Every record here should be printed again exactly.

(Stored data)
□ □ □ □ □

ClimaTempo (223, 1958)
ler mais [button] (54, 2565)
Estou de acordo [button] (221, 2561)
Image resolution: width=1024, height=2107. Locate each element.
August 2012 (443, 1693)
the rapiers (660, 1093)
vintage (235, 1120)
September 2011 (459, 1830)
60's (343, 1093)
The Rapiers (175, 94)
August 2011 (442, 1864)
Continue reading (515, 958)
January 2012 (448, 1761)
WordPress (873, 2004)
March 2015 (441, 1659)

□ □ □ □ □

YOUR RESPONSE >>
ClimaTempo (223, 1958)
ler mais [button] (54, 2565)
Estou de acordo [button] (221, 2561)
Image resolution: width=1024, height=2107. Locate each element.
August 2012 (443, 1693)
the rapiers (660, 1093)
vintage (235, 1120)
September 2011 (459, 1830)
60's (343, 1093)
The Rapiers (175, 94)
August 2011 (442, 1864)
Continue reading (515, 958)
January 2012 (448, 1761)
WordPress (873, 2004)
March 2015 (441, 1659)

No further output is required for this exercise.